Dataset entries
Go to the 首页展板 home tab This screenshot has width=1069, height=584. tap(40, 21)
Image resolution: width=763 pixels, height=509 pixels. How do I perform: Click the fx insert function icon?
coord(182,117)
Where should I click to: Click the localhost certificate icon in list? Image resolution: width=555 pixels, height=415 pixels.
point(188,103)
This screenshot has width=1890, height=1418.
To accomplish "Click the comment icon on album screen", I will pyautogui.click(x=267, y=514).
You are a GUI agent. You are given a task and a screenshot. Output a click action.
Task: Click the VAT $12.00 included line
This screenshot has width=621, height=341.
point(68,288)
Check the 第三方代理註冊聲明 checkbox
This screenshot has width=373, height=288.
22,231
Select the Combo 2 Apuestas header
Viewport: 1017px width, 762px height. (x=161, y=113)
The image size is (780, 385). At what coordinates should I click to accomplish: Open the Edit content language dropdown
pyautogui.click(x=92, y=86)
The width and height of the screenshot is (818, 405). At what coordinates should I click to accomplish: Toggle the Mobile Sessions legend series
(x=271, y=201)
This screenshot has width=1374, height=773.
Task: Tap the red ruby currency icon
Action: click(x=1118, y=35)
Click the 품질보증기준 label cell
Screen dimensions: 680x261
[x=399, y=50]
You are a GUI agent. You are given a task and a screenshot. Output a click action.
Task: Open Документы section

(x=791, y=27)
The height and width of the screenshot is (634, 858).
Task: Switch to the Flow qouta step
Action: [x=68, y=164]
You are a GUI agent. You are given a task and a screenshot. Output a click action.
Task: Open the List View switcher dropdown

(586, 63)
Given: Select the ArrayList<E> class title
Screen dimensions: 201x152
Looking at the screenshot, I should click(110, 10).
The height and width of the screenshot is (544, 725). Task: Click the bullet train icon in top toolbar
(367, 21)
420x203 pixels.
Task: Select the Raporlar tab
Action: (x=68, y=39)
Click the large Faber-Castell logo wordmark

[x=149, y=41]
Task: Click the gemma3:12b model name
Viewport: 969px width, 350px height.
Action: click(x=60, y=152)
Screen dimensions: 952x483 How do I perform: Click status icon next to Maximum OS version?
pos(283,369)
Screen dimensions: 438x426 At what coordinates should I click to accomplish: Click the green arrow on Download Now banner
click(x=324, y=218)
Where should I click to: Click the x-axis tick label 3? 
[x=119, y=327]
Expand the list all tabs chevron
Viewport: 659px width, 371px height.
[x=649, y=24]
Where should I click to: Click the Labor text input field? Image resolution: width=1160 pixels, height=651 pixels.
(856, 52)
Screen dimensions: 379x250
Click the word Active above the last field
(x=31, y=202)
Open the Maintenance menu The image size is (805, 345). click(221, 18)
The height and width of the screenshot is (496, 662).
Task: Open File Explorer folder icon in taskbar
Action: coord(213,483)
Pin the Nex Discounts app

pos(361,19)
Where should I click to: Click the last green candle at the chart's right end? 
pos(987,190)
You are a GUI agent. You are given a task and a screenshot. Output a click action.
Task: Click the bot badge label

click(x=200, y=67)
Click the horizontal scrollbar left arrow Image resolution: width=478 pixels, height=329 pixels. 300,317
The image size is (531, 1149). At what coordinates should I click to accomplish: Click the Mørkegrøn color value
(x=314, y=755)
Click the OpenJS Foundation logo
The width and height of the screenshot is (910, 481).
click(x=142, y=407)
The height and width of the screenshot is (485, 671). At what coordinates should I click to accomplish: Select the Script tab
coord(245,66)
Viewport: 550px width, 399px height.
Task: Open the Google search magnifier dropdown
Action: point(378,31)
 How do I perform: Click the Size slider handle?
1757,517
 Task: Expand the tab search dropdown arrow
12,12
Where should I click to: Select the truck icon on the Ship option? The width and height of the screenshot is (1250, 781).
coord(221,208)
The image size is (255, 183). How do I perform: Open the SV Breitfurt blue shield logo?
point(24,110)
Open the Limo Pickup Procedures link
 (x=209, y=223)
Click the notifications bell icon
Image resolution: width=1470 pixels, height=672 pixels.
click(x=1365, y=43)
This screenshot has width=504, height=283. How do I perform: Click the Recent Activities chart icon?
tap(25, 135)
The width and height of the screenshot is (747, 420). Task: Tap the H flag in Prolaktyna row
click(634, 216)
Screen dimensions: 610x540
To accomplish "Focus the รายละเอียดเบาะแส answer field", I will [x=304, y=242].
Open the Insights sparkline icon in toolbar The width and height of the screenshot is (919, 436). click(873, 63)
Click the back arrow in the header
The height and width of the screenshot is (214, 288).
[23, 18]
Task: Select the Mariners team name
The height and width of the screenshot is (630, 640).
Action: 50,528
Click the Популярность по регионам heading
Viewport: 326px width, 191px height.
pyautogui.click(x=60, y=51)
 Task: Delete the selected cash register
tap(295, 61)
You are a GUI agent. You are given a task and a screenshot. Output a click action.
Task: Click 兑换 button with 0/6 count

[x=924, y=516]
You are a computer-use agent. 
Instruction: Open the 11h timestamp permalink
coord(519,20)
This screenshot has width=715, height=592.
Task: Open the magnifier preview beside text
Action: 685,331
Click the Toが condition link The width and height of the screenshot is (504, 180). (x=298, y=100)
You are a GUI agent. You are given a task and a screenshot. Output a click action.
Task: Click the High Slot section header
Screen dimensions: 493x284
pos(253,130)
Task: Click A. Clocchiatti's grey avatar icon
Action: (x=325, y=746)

» **DESCRIPTION OF THE TASK**
Transcribe exactly the lines from the one containing "Where should I click to: Select" through the end of the records, both included, and nothing else.

» **WRITTEN ANSWER**
Where should I click to: Select the truck icon on the Ship option? The width and height of the screenshot is (1250, 781).
coord(221,208)
The image size is (255, 183). How do I perform: Open the SV Breitfurt blue shield logo?
point(24,110)
Open the Limo Pickup Procedures link
 (x=209, y=223)
Click the notifications bell icon
Image resolution: width=1470 pixels, height=672 pixels.
click(x=1365, y=43)
This screenshot has width=504, height=283. How do I perform: Click the Recent Activities chart icon?
tap(25, 135)
The width and height of the screenshot is (747, 420). Task: Tap the H flag in Prolaktyna row
click(634, 216)
Screen dimensions: 610x540
To accomplish "Focus the รายละเอียดเบาะแส answer field", I will [x=304, y=242].
Open the Insights sparkline icon in toolbar The width and height of the screenshot is (919, 436). click(873, 63)
Click the back arrow in the header
The height and width of the screenshot is (214, 288).
[23, 18]
Task: Select the Mariners team name
The height and width of the screenshot is (630, 640).
Action: 50,528
Click the Популярность по регионам heading
Viewport: 326px width, 191px height.
pyautogui.click(x=60, y=51)
 Task: Delete the selected cash register
tap(295, 61)
You are a GUI agent. You are given a task and a screenshot. Output a click action.
Task: Click 兑换 button with 0/6 count

[x=924, y=516]
You are a computer-use agent. 
Instruction: Open the 11h timestamp permalink
coord(519,20)
This screenshot has width=715, height=592.
Task: Open the magnifier preview beside text
Action: 685,331
Click the Toが condition link The width and height of the screenshot is (504, 180). (x=298, y=100)
You are a GUI agent. You are given a task and a screenshot. Output a click action.
Task: Click the High Slot section header
Screen dimensions: 493x284
pos(253,130)
Task: Click A. Clocchiatti's grey avatar icon
Action: (x=325, y=746)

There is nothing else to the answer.